• _SHORT TASK_:
Gather every line below that contains the word "with". Case matters.

• _MATERIAL_:

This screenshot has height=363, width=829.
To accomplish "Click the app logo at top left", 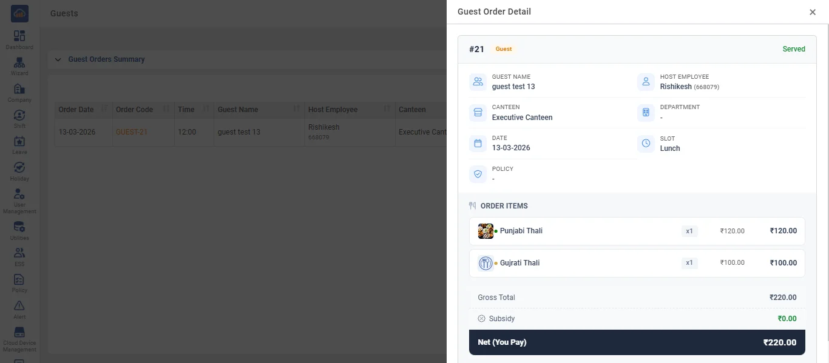I will [19, 13].
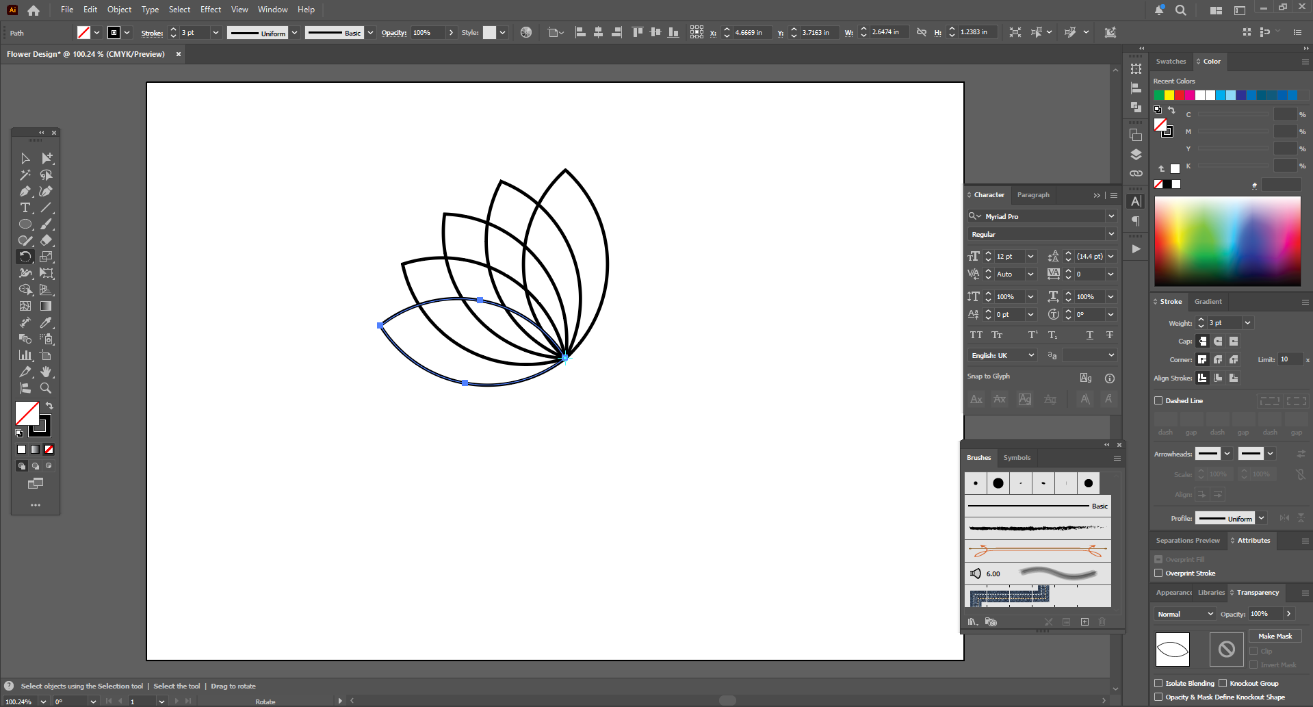Select the Pen tool
Viewport: 1313px width, 707px height.
(25, 192)
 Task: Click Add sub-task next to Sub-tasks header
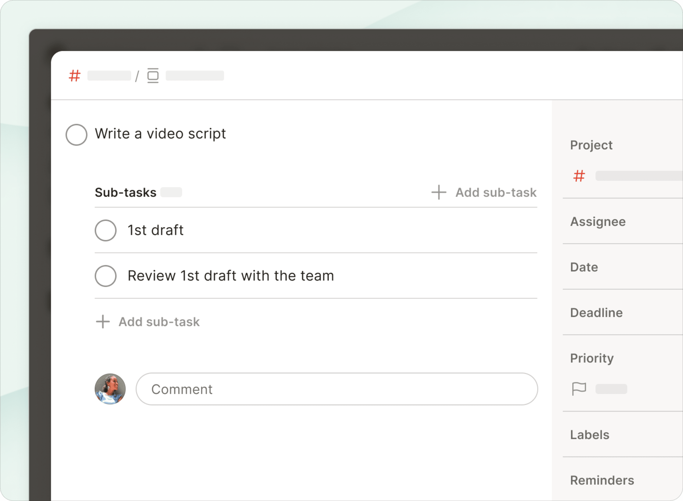[x=495, y=192]
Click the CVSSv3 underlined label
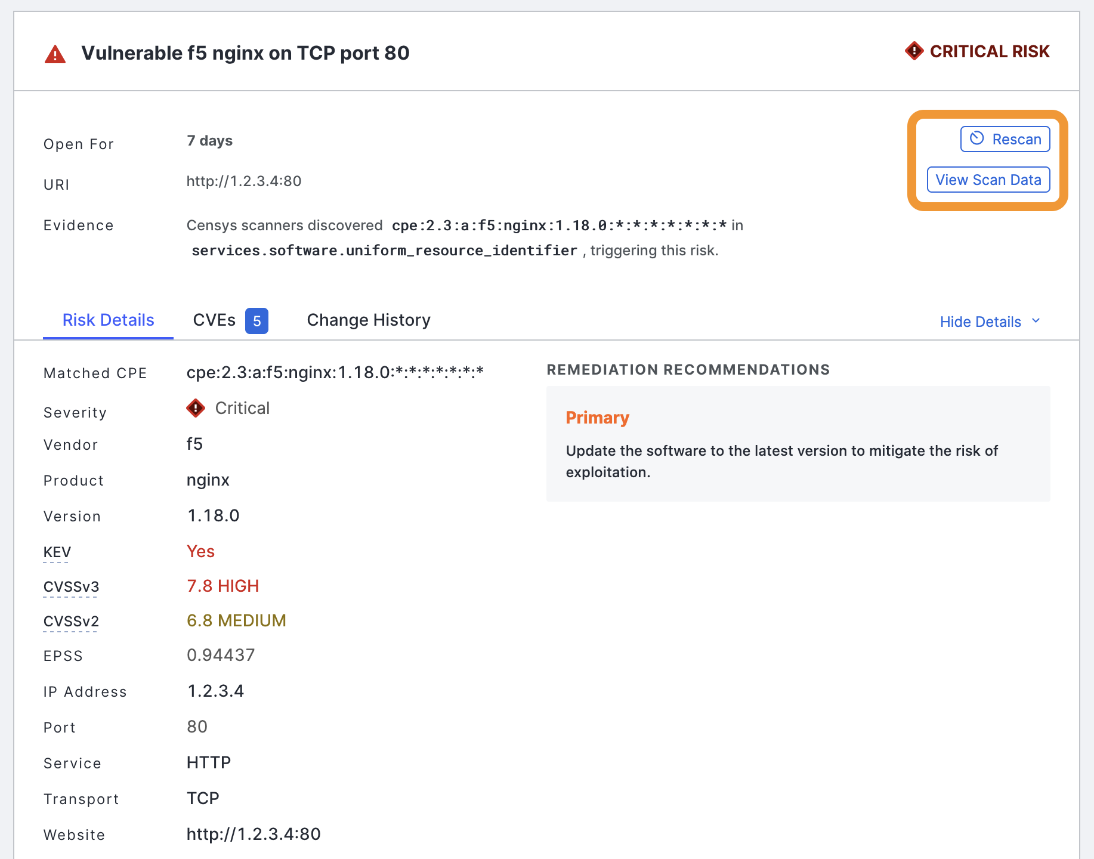Screen dimensions: 1094x859 pyautogui.click(x=71, y=588)
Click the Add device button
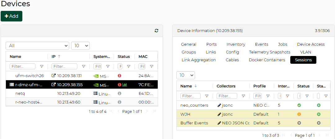Screen dimensions: 335x139 [11, 16]
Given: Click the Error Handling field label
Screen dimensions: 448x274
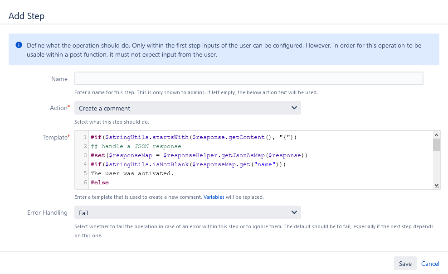Looking at the screenshot, I should pos(47,212).
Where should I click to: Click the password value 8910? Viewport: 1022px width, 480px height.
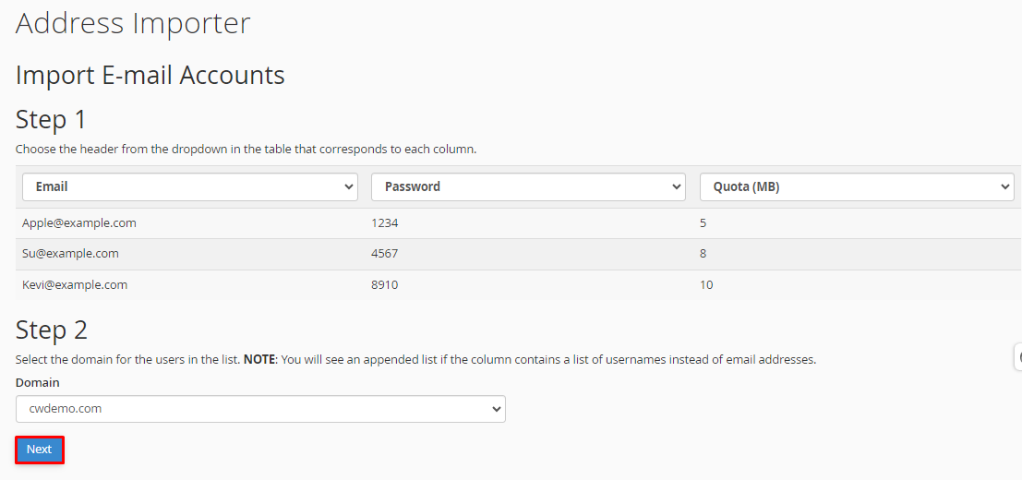pos(385,284)
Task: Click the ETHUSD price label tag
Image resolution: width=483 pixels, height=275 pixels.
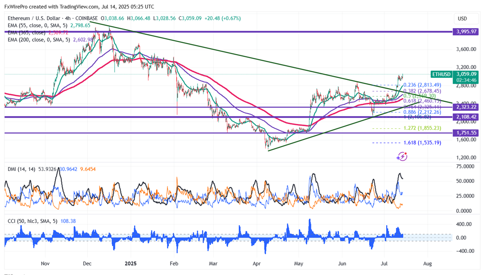Action: pyautogui.click(x=441, y=74)
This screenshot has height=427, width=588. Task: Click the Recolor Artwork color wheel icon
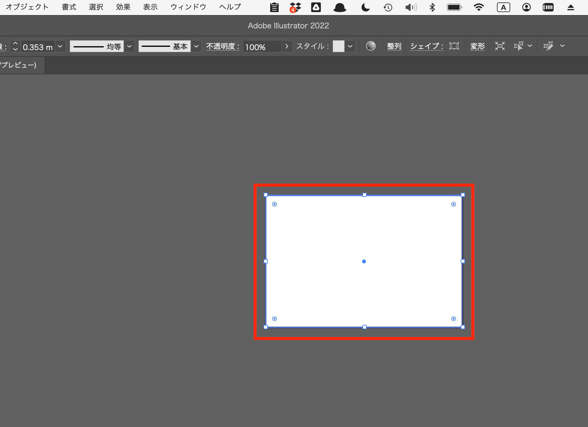click(371, 46)
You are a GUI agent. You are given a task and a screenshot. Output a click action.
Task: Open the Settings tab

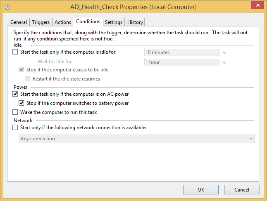click(x=113, y=22)
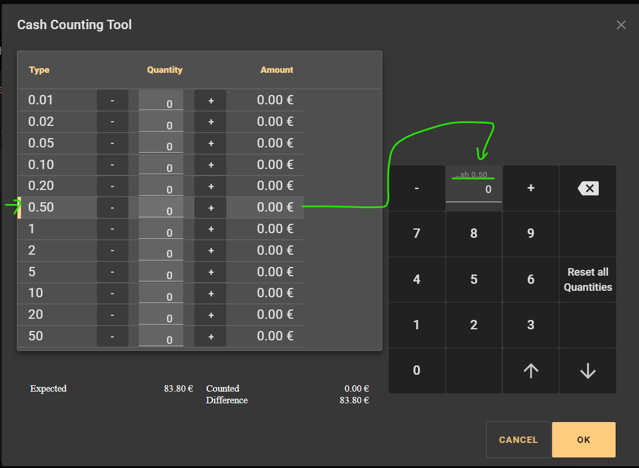The width and height of the screenshot is (639, 468).
Task: Confirm with the OK button
Action: pos(584,440)
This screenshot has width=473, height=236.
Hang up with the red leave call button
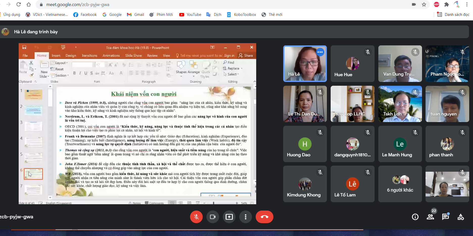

• _TASK RESULT_:
Task: Confirm with the OK button
Hang up with the red leave call button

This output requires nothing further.